My photographer friends say I should be shooting in RAW format. “It’s the only way to go! It will change your life!” I’m still an amateur, so I can’t vouch for shooting in RAW, but I’m convinced that living in it would be pretty great.
An image shot in RAW puts a bazillion tiny pieces of digital info at your disposal so you can magically correct mistakes—without altering the original form. Think of the possibilities in daily life! I could make untold adjustments without drastically changing the basic data of my life.
From this past week alone I would make the following modifications:
* Switch the white balance on that conversation I had with the Hubs. There we were, standing in the kitchen with the iPod serenading. Finally we had all three kids tucked into bed. It was going so smoothly, but then things turned cloudy and that blue cast fell over us. Maybe I should quit using the auto white balance and mix things up with a little daylight. At a minimum I could tweak the aperture and open things up a little more. Sometimes it seems like our conversations can never get past f/5.6 without losing focus. Maybe I need a macro lens.
*Adjust the temperature on that battle with Doodlebug. God she can infuriate me with the demanding and the eye-rolling. Are we seriously going to argue about how I should NEVER FORGET that she doesn’t like her carrots cut like that? Of course, of course I know that losing my cool raises the temperature of the whole scene. But hot spots flare up so quickly sometimes that I don’t have time to think clearly. My photography gurus say practice, practice, practice, and my response time will improve. The more I shoot, they say, the more naturally I will make adjustments on the fly.
*Sharpen that image of Rascal as he nonchalantly danced and hummed in the living room by himself. Why can I not remember what song was playing? It was just yesterday! Somehow I vividly recall that almost five years ago he learned to walk on a Saturday and by Monday was jiving to Me and Julio Down by the Schoolyard. That day he wore a purple tie-dyed T-shirt and blue shorts. He had four teeth and rhythm to spare. This week I carved out two hours to spend with only him, and I can’t remember half of what we talked about.
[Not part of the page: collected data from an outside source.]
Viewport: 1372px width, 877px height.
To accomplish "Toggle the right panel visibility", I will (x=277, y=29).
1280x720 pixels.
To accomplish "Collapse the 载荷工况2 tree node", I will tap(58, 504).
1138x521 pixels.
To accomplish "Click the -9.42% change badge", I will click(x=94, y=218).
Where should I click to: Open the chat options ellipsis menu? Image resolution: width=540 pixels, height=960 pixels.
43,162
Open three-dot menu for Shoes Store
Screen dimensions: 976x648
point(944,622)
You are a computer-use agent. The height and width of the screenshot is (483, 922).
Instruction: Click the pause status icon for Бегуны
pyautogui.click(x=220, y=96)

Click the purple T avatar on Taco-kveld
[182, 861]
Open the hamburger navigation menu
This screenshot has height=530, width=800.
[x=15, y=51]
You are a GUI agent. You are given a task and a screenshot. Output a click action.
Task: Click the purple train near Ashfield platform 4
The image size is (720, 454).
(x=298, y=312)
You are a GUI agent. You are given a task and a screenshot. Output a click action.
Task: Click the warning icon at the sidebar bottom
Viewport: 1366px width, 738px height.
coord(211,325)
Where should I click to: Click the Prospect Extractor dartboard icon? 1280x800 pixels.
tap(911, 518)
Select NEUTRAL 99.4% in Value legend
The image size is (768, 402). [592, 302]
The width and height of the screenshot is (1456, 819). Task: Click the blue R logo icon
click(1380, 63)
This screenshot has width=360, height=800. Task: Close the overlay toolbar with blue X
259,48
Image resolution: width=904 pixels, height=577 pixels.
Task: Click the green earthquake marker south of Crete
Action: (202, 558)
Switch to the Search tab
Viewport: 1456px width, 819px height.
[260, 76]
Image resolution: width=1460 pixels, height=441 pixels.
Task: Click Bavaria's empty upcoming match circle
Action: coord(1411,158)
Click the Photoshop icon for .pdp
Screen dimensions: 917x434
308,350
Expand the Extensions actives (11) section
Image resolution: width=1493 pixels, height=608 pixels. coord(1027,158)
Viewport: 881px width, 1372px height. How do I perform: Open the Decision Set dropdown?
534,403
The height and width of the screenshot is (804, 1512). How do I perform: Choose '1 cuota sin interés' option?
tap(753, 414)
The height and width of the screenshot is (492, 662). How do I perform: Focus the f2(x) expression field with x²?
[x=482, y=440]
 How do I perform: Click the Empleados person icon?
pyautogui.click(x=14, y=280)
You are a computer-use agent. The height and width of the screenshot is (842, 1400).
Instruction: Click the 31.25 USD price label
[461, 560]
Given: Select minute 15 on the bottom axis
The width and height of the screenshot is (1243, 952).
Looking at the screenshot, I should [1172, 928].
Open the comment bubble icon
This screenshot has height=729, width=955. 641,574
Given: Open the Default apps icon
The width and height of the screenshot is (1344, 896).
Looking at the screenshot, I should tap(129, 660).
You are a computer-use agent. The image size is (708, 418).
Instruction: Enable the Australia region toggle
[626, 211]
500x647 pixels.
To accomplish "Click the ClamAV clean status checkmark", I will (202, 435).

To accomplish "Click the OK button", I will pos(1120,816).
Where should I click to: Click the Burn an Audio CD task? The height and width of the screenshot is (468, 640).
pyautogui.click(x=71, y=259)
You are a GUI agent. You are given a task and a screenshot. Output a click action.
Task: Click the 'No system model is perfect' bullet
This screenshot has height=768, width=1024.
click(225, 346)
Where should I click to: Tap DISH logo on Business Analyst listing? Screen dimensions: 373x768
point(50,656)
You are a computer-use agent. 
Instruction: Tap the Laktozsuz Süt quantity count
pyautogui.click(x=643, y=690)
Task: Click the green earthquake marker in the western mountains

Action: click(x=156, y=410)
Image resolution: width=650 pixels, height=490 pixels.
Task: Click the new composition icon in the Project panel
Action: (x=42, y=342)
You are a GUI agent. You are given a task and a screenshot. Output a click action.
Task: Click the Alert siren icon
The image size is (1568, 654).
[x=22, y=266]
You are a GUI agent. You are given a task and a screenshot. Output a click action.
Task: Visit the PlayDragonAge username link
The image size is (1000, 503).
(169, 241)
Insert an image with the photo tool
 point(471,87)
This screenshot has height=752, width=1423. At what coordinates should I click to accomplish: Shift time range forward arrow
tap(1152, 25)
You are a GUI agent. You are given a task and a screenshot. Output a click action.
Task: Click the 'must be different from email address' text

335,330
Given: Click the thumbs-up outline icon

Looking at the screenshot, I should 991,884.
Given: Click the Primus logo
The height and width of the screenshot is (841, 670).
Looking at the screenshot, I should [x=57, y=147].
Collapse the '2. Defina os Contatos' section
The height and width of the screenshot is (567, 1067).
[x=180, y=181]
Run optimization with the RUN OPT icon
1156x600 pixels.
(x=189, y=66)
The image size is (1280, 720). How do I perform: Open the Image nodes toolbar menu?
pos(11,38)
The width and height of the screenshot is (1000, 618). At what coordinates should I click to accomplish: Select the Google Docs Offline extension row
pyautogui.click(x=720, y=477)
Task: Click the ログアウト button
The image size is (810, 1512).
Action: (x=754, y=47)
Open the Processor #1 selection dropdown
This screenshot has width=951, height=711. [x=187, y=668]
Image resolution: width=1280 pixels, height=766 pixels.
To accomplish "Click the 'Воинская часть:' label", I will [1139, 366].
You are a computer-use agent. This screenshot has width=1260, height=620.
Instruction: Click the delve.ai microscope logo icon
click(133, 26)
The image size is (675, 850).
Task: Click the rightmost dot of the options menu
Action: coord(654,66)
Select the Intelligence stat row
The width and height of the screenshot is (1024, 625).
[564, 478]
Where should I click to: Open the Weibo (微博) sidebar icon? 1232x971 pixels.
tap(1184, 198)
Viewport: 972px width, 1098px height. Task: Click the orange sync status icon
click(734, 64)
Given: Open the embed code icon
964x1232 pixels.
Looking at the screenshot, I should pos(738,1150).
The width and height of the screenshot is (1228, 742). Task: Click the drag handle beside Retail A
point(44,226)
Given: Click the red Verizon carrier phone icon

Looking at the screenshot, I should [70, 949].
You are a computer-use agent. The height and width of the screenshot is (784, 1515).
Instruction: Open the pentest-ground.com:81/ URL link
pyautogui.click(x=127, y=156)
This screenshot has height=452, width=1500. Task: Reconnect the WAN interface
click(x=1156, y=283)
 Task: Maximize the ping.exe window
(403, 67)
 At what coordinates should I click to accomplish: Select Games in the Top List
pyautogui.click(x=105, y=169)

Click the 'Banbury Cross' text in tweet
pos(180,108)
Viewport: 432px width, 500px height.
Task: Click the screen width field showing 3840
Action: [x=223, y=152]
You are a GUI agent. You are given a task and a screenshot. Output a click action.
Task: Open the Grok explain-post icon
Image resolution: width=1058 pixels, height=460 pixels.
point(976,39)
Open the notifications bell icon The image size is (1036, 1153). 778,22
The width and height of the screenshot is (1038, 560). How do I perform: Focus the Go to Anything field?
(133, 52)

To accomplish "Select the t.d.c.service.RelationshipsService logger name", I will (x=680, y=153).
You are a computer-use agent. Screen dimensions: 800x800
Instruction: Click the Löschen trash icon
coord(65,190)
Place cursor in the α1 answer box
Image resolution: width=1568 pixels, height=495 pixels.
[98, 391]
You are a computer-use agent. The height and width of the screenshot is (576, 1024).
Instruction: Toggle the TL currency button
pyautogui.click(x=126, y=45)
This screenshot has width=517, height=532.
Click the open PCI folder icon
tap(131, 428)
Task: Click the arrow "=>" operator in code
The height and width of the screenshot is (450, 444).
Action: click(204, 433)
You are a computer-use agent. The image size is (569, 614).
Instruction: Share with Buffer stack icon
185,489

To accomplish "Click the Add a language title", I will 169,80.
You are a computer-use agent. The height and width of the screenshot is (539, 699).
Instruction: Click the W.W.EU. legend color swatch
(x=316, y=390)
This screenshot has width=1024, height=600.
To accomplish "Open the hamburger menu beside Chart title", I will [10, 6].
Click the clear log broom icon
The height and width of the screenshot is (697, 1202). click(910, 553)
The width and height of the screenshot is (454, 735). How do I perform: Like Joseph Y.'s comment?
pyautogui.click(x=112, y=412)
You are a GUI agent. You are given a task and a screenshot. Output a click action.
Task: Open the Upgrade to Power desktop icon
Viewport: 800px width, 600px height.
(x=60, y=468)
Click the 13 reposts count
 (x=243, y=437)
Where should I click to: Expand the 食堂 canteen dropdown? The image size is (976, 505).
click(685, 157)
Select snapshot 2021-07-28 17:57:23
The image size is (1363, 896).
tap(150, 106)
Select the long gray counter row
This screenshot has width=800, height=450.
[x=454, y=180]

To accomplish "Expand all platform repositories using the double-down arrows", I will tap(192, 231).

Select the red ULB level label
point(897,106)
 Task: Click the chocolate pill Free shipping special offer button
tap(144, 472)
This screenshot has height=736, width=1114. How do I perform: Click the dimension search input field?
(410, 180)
*Steady my camera shake. I think even this is beyond the scope of the RAW powers, but I might as well think big. I need a camera that will still my hand. No, still my entire body. I need a lens that will make me sit and hold Smiley until he is the first to get up. I need an f-stop that forces me to breathe in his peacefulness and allow it to saturate my bones so I don’t even for a second think about the next photo-op right around the corner.
*Change to a higher, brighter ISO. The beautiful, authentic moments of family life move so quickly that even with a shutter speed of 1/2000 I can’t seem to catch up, much less capture enough light to shine on my loved ones. One tweak just might let me freeze the action in sharply focused detail.
Ah yes, there’s the dream shot: One shiny happy, side-lit family with the perfect depth of field. Quick! Press the shutter!